═════ Data in this exercise
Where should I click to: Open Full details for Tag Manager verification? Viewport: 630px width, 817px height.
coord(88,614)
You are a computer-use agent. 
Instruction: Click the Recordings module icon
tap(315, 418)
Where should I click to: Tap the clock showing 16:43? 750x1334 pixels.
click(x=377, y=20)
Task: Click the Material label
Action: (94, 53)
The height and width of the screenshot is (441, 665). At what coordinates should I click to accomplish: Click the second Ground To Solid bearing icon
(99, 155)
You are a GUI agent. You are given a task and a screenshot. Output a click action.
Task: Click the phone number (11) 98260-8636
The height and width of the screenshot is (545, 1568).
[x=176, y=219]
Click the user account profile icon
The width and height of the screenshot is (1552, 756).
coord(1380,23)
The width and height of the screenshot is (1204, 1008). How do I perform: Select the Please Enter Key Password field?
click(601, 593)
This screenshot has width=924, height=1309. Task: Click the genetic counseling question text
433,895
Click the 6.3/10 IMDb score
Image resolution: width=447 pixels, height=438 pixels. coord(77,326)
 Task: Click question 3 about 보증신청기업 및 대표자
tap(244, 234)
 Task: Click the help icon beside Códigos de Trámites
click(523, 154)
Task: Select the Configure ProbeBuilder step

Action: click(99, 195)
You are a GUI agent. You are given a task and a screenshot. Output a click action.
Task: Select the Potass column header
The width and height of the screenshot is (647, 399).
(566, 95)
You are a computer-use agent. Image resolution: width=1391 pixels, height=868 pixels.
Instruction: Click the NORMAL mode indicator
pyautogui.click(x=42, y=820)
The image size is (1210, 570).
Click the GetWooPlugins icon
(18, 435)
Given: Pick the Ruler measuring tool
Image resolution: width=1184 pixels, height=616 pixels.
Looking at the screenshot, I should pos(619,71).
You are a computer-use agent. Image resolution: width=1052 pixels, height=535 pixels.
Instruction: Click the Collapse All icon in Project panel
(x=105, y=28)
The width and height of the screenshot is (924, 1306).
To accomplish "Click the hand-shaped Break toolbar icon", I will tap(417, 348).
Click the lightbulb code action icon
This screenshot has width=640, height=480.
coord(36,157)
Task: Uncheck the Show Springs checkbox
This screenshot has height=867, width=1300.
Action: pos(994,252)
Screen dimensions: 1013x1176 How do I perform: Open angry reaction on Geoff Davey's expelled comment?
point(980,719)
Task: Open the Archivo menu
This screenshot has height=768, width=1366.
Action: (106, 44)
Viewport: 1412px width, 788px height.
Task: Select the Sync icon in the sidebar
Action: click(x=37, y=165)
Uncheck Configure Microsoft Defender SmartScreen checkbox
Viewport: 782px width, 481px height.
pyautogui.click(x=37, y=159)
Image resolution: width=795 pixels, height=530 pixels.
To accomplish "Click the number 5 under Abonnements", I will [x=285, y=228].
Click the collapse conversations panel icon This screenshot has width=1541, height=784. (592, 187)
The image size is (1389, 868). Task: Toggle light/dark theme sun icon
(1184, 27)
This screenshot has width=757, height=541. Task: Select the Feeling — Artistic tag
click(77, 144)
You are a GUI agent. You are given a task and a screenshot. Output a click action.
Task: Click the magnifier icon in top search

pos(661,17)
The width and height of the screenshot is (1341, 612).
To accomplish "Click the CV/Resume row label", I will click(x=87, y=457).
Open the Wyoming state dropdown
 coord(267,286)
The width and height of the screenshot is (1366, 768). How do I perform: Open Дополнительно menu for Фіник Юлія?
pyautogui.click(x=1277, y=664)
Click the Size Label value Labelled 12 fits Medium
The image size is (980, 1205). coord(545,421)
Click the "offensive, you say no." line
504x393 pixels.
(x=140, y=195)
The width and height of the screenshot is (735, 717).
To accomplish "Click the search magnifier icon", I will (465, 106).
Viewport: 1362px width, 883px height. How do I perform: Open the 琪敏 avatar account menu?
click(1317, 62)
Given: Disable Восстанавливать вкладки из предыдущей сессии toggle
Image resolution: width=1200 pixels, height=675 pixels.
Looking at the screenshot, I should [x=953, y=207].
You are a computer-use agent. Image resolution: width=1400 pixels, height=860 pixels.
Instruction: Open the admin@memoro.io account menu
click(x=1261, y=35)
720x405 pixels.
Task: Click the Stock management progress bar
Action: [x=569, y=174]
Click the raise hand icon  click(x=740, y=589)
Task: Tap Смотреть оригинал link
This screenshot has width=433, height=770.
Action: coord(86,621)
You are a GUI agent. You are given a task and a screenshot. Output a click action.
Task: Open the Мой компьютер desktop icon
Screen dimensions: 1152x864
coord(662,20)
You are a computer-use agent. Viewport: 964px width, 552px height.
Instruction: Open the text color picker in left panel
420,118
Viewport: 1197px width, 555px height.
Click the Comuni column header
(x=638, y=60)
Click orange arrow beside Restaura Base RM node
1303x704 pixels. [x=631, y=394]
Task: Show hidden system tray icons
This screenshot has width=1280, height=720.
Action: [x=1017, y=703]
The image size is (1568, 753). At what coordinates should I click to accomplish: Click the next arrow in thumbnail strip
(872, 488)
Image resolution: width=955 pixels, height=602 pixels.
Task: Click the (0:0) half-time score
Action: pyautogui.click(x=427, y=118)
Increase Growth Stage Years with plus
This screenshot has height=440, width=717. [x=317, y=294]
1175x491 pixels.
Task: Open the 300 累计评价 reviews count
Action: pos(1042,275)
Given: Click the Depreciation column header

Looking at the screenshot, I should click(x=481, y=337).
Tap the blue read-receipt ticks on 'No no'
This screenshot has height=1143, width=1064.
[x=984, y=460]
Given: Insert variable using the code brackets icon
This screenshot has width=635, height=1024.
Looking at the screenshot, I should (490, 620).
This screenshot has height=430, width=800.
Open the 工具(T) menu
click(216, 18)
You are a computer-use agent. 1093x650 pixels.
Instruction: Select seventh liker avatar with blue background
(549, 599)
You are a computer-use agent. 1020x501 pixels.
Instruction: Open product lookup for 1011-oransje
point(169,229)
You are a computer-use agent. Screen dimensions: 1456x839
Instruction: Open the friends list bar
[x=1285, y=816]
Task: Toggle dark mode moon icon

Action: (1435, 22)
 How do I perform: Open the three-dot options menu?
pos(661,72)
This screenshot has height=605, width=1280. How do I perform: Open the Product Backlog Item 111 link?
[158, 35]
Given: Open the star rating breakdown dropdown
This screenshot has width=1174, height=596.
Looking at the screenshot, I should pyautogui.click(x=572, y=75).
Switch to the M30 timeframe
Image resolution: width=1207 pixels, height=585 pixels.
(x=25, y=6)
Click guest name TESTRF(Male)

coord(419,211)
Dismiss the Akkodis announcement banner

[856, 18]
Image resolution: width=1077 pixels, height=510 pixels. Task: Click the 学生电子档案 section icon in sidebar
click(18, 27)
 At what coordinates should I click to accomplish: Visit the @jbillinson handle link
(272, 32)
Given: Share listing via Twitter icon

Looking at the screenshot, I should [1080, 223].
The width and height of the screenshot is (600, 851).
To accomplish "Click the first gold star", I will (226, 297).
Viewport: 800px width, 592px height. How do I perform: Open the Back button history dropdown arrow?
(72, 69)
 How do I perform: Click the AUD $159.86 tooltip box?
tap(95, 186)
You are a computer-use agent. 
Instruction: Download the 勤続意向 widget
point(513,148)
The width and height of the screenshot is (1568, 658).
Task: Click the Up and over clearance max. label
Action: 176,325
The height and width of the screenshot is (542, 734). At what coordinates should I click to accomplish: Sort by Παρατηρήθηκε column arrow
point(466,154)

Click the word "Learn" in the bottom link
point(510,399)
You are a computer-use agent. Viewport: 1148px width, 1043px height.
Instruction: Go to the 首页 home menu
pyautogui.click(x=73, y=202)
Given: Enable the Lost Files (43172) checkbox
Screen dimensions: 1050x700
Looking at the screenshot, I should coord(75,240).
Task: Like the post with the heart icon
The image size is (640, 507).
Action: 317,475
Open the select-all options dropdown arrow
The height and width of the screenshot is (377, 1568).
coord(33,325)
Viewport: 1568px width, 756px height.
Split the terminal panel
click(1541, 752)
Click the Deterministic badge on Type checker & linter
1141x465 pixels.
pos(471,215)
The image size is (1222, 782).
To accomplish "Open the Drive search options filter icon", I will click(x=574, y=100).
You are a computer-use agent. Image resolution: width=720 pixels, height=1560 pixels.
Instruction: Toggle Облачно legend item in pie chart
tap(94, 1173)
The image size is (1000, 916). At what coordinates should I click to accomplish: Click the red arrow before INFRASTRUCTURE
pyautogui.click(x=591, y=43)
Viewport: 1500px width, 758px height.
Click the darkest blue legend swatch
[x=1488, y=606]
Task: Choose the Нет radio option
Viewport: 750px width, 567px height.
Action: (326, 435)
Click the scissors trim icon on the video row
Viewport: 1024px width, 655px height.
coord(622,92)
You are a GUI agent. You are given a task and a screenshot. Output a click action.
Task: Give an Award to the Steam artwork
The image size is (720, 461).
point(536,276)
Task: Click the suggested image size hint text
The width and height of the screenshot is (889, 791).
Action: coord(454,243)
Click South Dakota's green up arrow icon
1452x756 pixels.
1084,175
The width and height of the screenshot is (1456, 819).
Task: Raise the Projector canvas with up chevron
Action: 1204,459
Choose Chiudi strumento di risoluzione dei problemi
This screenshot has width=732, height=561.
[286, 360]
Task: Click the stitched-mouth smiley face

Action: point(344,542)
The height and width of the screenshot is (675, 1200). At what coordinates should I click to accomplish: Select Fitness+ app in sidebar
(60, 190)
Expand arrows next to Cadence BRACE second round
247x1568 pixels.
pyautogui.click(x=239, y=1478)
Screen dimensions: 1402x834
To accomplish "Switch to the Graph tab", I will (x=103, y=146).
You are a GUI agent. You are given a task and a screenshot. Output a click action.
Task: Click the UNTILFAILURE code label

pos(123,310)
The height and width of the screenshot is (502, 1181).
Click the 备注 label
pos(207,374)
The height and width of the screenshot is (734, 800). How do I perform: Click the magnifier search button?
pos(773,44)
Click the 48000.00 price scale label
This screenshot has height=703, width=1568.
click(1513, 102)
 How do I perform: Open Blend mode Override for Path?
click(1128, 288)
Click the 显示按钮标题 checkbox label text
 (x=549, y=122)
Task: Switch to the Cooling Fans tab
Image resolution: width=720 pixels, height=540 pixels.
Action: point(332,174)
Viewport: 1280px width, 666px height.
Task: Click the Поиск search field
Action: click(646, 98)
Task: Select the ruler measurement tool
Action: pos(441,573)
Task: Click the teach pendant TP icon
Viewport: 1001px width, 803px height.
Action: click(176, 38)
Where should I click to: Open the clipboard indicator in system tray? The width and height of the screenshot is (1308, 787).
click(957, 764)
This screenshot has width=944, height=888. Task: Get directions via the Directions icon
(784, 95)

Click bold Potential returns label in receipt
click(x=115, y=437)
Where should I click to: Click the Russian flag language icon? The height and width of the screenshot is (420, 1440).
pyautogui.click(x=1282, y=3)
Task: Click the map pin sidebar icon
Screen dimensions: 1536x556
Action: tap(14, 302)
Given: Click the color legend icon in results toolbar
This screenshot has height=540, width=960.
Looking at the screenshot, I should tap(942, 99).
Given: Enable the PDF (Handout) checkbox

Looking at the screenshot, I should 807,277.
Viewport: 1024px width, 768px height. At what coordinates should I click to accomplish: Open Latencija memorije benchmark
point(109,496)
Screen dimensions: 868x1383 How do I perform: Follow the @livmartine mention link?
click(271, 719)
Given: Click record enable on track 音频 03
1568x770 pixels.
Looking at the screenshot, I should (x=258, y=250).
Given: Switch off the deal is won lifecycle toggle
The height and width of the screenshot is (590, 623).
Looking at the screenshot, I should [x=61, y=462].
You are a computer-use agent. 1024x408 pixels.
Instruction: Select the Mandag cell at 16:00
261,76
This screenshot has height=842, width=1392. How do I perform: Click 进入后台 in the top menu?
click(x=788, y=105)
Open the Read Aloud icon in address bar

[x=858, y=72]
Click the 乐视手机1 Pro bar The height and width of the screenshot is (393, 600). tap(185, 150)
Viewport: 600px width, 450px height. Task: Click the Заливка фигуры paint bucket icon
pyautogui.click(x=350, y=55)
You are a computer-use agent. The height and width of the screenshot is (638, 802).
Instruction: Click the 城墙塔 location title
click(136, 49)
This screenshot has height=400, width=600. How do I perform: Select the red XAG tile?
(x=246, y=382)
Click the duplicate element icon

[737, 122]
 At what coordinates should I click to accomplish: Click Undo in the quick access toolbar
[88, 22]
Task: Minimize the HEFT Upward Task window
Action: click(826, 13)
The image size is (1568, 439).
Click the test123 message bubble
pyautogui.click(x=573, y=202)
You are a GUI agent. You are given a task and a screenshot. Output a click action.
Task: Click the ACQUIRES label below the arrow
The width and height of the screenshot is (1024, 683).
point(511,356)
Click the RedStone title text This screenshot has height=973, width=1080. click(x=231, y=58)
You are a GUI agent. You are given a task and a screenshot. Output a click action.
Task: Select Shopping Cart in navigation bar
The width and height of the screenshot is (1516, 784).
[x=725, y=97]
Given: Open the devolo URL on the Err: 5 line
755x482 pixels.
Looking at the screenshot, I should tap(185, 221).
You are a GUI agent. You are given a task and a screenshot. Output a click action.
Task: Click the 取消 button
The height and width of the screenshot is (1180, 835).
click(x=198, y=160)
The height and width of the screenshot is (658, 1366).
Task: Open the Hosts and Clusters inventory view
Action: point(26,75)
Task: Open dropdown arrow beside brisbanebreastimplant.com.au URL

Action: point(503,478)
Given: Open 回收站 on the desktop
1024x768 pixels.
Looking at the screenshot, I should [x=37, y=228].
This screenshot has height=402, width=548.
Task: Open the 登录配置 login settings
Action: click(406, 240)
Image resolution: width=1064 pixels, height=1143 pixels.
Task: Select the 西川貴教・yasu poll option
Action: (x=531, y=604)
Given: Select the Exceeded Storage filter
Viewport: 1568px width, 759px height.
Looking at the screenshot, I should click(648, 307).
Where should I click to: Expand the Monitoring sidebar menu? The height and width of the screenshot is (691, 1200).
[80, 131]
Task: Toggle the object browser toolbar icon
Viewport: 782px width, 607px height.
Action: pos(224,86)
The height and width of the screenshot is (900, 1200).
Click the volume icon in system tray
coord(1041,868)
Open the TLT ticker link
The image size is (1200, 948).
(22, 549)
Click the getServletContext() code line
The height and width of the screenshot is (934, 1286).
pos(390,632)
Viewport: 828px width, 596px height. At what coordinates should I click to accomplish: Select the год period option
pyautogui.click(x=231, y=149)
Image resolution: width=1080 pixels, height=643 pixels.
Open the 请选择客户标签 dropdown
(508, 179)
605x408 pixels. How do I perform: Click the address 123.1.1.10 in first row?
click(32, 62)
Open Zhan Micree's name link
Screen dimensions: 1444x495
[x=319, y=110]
══════════
_Problem_
Give back the records above exactly, limited to the lines between the one holding "This screenshot has width=924, height=1309." and the one holding "The width and height of the screenshot is (924, 1306).", inclusive.

_The completed task_
This screenshot has width=924, height=1309. Task: Click the genetic counseling question text
433,895
Click the 6.3/10 IMDb score
Image resolution: width=447 pixels, height=438 pixels. coord(77,326)
 Task: Click question 3 about 보증신청기업 및 대표자
tap(244, 234)
 Task: Click the help icon beside Códigos de Trámites
click(523, 154)
Task: Select the Configure ProbeBuilder step

Action: click(99, 195)
You are a GUI agent. You are given a task and a screenshot. Output a click action.
Task: Select the Potass column header
The width and height of the screenshot is (647, 399).
(566, 95)
You are a computer-use agent. Image resolution: width=1391 pixels, height=868 pixels.
Instruction: Click the NORMAL mode indicator
pyautogui.click(x=42, y=820)
The image size is (1210, 570).
Click the GetWooPlugins icon
(18, 435)
Given: Pick the Ruler measuring tool
Image resolution: width=1184 pixels, height=616 pixels.
Looking at the screenshot, I should pos(619,71).
You are a computer-use agent. Image resolution: width=1052 pixels, height=535 pixels.
Instruction: Click the Collapse All icon in Project panel
(x=105, y=28)
The width and height of the screenshot is (924, 1306).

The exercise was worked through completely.